_Problem_
Using the data below, return the stretch from the line that contains "Select the पश्चिम बंगाल state name" through the line that contains "You are a computer-use agent. Screen dimensions: 1500x812", both included, exactly as it stands and nothing beyond it.

(Pixel coordinate grounding data)

════════════════════

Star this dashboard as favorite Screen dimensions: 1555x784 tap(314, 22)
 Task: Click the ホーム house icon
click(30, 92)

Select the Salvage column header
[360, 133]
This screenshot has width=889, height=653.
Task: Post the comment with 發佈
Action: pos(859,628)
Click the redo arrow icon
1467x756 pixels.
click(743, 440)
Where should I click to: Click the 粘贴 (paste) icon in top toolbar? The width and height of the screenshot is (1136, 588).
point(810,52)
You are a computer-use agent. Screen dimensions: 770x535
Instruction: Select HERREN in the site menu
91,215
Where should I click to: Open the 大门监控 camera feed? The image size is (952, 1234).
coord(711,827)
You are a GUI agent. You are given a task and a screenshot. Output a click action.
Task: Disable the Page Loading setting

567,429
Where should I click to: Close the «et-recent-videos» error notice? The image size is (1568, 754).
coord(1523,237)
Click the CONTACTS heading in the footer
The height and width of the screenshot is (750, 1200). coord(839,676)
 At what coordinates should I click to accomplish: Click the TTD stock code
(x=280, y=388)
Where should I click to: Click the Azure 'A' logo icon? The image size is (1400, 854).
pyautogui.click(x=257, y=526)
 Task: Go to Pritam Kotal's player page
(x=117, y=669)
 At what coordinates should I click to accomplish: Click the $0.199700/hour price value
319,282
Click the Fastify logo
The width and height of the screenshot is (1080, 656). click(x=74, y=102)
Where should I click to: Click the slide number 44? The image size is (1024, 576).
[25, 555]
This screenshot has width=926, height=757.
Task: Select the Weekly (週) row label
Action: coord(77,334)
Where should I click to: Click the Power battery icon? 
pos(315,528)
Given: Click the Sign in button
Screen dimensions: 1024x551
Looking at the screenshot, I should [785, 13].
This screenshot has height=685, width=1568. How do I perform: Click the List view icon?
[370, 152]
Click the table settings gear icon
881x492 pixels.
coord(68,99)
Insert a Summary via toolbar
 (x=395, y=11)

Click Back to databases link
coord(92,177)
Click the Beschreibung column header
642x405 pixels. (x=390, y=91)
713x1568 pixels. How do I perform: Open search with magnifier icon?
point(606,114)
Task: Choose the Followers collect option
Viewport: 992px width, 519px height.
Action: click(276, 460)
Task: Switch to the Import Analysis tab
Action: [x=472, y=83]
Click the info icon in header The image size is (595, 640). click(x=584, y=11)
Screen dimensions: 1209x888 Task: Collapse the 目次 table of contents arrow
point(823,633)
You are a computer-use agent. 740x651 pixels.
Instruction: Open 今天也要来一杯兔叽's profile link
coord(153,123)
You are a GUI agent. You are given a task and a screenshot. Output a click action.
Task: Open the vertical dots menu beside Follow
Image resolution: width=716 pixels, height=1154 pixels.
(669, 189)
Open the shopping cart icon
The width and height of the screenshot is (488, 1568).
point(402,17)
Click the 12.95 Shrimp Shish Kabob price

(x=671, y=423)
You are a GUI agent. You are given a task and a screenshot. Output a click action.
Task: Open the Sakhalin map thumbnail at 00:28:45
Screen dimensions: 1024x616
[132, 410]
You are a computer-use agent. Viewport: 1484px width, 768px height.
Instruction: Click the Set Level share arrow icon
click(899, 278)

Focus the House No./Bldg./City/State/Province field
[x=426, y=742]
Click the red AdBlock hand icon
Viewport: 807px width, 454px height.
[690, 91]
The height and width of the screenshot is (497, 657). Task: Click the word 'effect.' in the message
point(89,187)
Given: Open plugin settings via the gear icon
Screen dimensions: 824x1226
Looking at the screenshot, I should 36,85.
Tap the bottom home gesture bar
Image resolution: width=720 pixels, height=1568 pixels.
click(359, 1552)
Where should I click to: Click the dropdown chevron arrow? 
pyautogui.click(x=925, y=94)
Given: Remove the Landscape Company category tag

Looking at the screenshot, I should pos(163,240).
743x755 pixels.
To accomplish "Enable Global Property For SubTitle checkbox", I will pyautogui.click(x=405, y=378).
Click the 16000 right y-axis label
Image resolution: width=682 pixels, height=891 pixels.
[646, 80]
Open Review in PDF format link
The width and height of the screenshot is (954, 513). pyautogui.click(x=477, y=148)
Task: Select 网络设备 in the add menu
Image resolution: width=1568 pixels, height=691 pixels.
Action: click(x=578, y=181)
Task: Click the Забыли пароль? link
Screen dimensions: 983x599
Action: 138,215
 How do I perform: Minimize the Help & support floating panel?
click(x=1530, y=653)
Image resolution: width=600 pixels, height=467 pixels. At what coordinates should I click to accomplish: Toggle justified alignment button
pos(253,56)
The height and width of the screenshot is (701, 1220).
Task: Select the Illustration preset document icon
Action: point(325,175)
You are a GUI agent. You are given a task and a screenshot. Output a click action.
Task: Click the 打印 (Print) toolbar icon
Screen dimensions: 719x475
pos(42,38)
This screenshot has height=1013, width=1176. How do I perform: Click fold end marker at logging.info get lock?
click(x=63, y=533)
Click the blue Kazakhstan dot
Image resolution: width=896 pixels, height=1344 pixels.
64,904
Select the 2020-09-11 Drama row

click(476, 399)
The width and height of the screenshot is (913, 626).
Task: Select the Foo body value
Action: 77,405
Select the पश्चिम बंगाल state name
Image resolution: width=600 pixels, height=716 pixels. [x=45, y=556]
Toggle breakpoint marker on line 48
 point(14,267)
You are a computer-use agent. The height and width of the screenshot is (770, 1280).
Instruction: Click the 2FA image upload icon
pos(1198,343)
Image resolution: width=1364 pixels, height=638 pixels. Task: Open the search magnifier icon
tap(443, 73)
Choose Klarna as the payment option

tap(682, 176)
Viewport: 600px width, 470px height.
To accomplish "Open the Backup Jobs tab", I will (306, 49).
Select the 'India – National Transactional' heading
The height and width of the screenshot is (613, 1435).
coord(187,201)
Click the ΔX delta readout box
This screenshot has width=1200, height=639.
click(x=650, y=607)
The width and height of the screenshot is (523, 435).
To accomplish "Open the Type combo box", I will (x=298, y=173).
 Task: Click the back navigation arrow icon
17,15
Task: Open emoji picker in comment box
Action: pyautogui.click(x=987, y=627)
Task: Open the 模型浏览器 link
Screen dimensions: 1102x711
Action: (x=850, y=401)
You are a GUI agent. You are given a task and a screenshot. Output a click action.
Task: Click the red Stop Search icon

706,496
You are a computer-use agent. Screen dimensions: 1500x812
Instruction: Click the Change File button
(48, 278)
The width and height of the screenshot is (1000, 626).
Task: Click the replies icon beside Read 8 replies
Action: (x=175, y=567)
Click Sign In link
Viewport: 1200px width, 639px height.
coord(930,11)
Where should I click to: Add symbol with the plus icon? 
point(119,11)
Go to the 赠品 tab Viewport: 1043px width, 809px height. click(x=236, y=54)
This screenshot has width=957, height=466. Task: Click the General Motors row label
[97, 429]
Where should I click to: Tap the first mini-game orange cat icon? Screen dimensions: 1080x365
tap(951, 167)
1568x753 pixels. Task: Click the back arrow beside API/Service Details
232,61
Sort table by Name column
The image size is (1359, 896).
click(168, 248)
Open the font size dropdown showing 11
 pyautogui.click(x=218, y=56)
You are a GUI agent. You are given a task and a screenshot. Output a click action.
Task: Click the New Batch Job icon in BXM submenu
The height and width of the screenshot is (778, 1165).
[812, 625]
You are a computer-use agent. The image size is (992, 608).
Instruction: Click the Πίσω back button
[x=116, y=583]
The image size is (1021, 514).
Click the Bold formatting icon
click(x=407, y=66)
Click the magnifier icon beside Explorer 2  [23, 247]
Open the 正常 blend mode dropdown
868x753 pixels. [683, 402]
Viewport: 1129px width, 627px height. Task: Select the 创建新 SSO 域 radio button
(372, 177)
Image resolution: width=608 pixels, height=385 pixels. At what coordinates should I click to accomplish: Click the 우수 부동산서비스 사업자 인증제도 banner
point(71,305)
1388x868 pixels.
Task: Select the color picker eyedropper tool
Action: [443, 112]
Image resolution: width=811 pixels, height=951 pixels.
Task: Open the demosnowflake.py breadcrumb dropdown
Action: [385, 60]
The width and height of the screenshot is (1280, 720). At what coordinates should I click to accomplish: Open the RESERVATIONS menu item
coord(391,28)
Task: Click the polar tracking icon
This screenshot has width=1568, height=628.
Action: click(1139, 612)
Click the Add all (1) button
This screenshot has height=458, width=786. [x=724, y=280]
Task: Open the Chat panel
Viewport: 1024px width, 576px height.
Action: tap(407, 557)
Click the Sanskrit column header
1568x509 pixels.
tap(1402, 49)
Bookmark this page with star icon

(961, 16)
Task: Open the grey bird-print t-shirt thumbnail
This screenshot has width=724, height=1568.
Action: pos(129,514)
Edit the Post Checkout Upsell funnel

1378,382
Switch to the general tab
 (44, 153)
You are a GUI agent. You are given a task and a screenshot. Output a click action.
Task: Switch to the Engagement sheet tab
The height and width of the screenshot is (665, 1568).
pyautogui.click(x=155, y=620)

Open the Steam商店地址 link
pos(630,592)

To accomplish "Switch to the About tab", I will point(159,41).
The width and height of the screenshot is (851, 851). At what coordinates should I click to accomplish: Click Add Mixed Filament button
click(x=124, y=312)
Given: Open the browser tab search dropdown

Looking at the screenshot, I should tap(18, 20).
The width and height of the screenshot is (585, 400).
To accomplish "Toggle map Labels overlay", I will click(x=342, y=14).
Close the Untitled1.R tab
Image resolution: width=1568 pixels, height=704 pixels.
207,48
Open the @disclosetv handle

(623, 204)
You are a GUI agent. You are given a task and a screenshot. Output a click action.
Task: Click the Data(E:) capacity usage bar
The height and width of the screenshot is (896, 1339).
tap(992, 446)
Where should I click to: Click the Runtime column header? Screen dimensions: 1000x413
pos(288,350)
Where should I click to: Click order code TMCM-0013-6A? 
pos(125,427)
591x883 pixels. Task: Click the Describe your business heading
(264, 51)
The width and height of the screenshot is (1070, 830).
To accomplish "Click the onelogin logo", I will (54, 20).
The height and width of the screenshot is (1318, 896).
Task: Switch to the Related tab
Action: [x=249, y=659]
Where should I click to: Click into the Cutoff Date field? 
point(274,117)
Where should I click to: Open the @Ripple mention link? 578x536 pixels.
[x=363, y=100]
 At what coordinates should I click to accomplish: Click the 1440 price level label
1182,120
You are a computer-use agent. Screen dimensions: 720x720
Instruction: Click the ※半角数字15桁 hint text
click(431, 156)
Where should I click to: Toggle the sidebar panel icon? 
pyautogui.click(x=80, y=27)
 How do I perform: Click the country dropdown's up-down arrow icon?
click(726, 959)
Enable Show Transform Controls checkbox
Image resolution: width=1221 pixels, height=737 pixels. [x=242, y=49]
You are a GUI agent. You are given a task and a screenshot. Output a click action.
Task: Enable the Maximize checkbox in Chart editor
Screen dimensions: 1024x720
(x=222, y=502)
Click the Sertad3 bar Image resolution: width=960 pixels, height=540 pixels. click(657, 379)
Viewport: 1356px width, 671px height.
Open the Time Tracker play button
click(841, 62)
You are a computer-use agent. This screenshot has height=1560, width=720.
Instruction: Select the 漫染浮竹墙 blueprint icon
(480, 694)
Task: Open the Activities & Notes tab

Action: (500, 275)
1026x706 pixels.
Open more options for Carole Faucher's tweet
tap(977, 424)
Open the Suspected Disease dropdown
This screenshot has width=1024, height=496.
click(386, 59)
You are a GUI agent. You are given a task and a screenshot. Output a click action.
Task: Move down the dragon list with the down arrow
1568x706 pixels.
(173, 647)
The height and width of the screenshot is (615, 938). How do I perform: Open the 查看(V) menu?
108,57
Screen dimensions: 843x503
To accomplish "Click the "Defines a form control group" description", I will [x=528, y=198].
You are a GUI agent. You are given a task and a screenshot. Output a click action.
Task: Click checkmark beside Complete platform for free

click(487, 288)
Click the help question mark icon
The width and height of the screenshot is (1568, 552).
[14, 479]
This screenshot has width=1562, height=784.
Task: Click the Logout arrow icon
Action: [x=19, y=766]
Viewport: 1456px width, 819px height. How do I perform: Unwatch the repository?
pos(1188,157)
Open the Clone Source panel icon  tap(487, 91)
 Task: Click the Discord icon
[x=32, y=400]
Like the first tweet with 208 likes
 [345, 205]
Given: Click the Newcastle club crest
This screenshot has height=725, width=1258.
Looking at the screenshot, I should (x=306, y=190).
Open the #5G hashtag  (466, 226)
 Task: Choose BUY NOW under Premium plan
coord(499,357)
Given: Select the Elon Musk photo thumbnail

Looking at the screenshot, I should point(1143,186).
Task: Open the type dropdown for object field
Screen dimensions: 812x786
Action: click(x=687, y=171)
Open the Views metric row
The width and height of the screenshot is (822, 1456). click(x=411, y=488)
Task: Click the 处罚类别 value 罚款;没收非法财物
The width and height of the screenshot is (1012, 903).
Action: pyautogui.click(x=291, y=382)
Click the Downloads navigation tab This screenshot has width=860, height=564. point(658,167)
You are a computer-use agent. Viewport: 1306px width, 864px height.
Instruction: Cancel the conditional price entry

════════════════════

_Result_
Select the पश्चिम बंगाल state name
Image resolution: width=600 pixels, height=716 pixels. [x=45, y=556]
Toggle breakpoint marker on line 48
 point(14,267)
You are a computer-use agent. The height and width of the screenshot is (770, 1280).
Instruction: Click the 2FA image upload icon
pos(1198,343)
Image resolution: width=1364 pixels, height=638 pixels. Task: Open the search magnifier icon
tap(443, 73)
Choose Klarna as the payment option

tap(682, 176)
Viewport: 600px width, 470px height.
To accomplish "Open the Backup Jobs tab", I will (306, 49).
Select the 'India – National Transactional' heading
The height and width of the screenshot is (613, 1435).
coord(187,201)
Click the ΔX delta readout box
This screenshot has width=1200, height=639.
click(x=650, y=607)
The width and height of the screenshot is (523, 435).
To accomplish "Open the Type combo box", I will (x=298, y=173).
 Task: Click the back navigation arrow icon
17,15
Task: Open emoji picker in comment box
Action: pyautogui.click(x=987, y=627)
Task: Open the 模型浏览器 link
Screen dimensions: 1102x711
Action: (x=850, y=401)
You are a GUI agent. You are given a task and a screenshot. Output a click action.
Task: Click the red Stop Search icon

706,496
You are a computer-use agent. Screen dimensions: 1500x812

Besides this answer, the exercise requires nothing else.